Insurance Companies Targeting High Risk Patients for "Recission"

Reuters published an excellent and scary article this weekend about Anthem/Wellpoint routinely targeting those with newly diagnosed breast cancer for investigation and possible termination of their coverage. The article is replete with multiple case studies of women forced to pay out of pocket or delay care while they fought with Wellpoint.

Wellpoint suggests that its efforts to find 'cheating' and kick sick patients off its insurance plan is part of its responsibility to prevent fraud and lower the cost of health care.  There is some truth to this - if the sickest lie to gain voluntary insurance, it raises the cost for all.  The truth is, though, it's always less expensive to care for a healthy population than to care for a sick population.

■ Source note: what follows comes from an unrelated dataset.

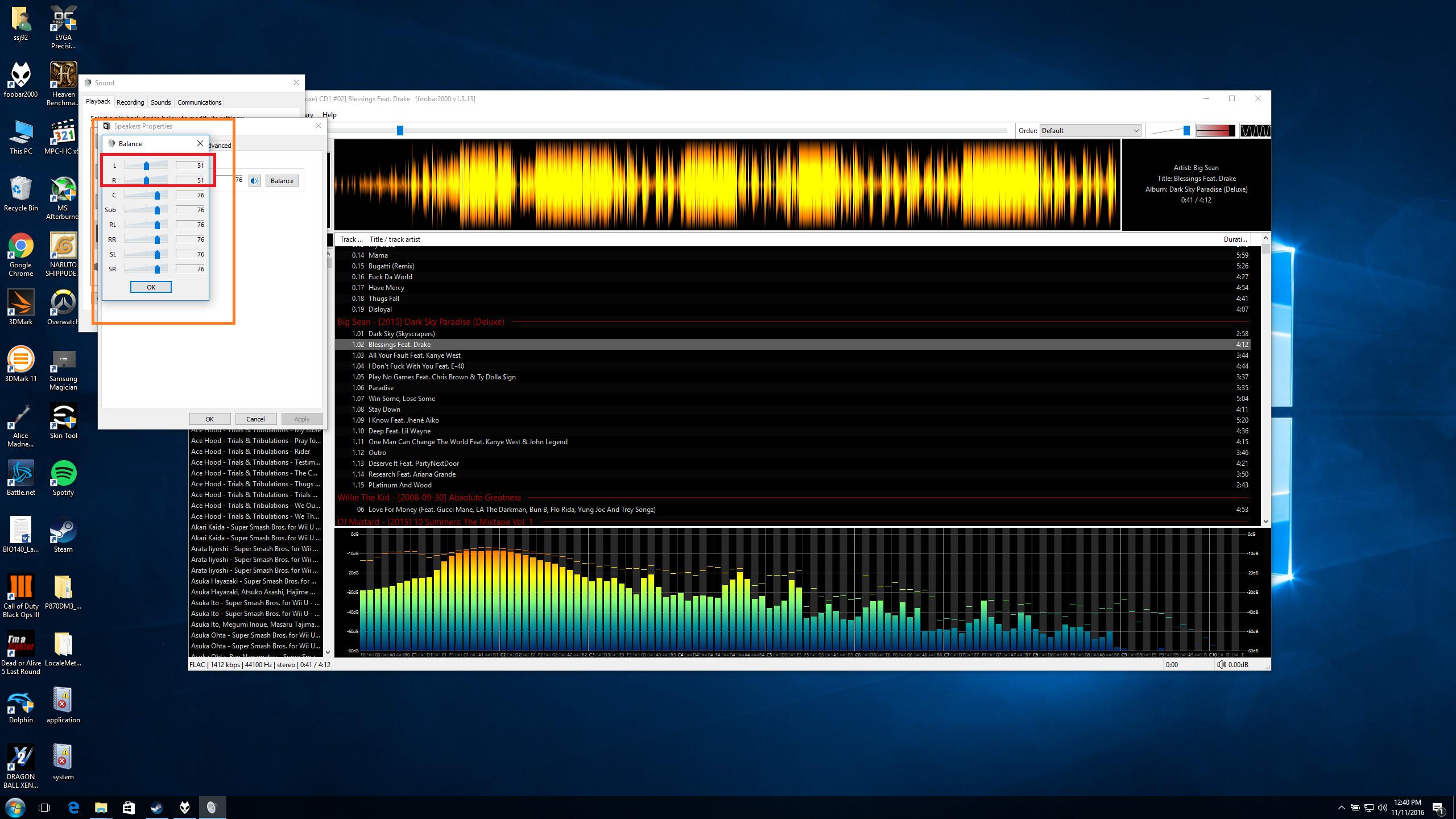Open the Steam taskbar icon
The height and width of the screenshot is (819, 1456).
[x=157, y=807]
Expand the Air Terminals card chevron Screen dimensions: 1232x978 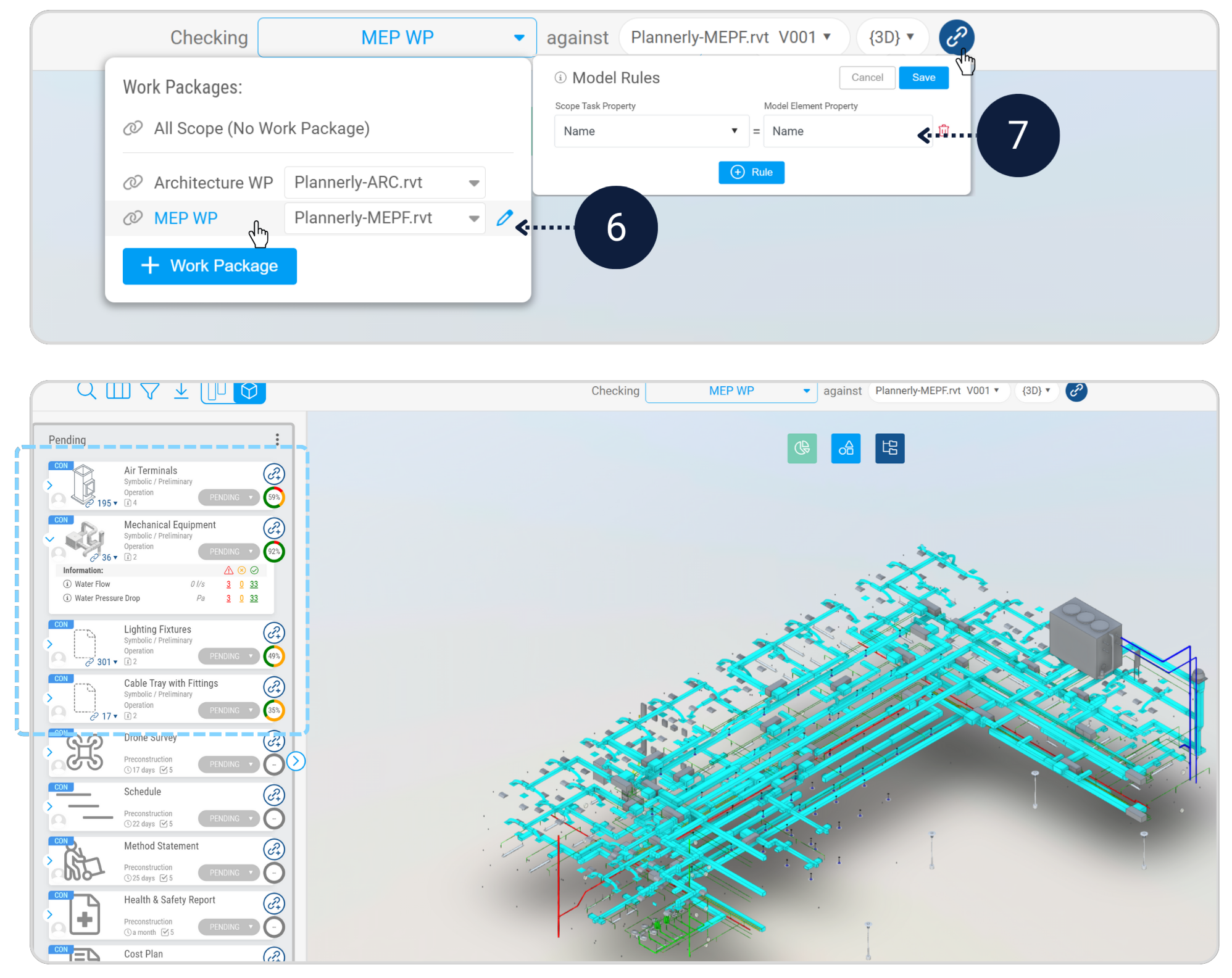(50, 486)
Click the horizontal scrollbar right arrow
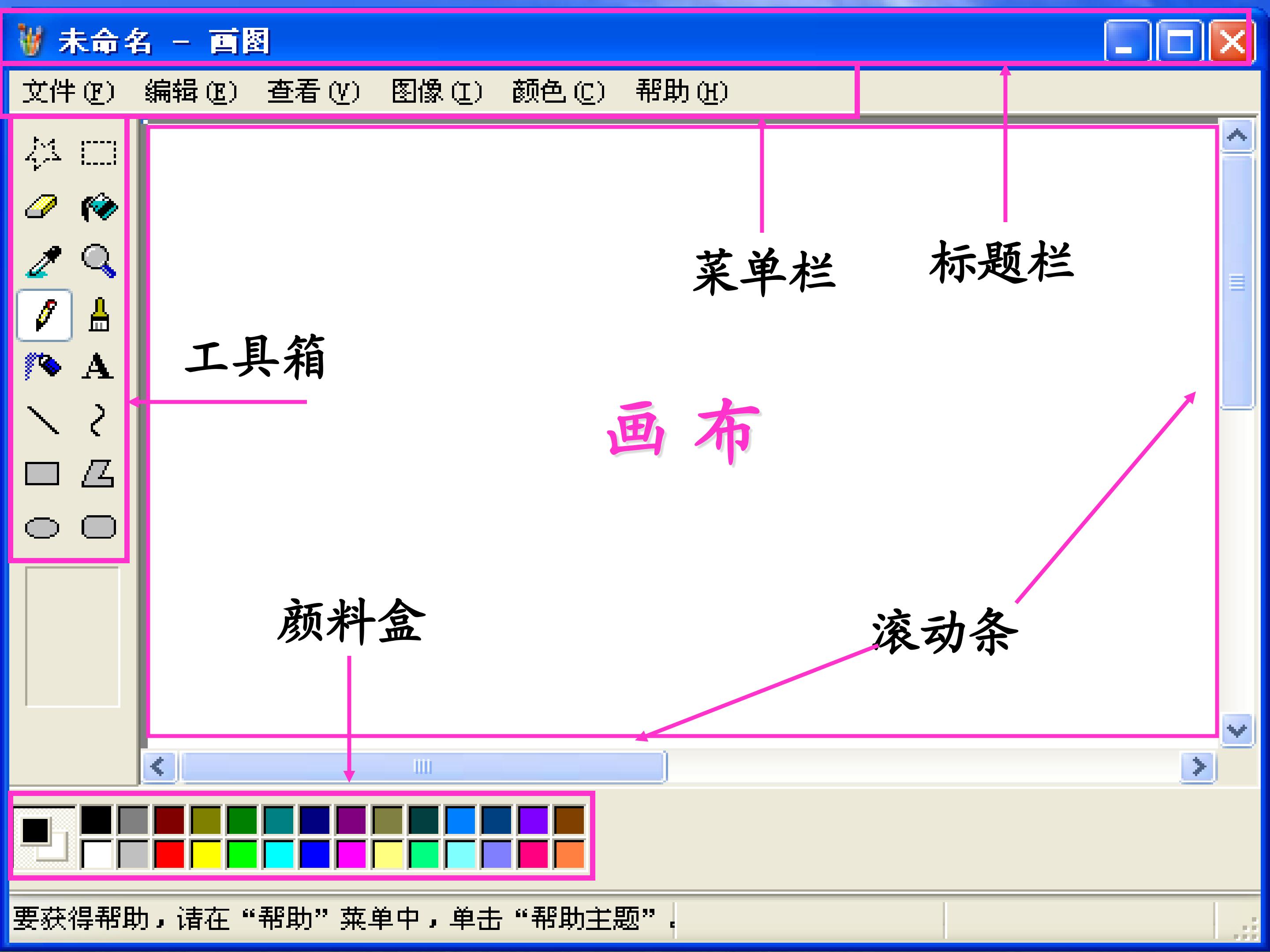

In some ways, this is old news.  In 2008, Wellpoint paid California a fine of $10 million and agreed to resume coverage for almost 1800 it had kicked off the plan. (search for "cancellation" to find the story within this Wikipedia entry).

Health care reform will outlaw these practices, and the Reuters reporter suggests we need more vigorous regulatory enforcement.    I agree - but I don't think that goes far enough.  

We need
(1) Universal mandate - so that everyone chooses health insurance - not just those with illness. We can't make health care affordable if only those with adverse risk choose to be in the "pool."  Health reform has this, although many worry the mandate might be weak enough than many healthy people will continue to opt out.
(2) A community-wide reinsurance pool so that exceptionally expensive cases can't threaten the financial viability of a health insurance plan.  Katherine Swartz suggested an approach that would do this in 2003 (here's a link to an RWJ interview with her.)

Sick people are very expensive to care for, and that won't change.  Rather than just setting up regulations to make it more difficult for insurers to shirk their responsibility, we should make structural reforms to make it less profitable to discriminate against those who need insurance most.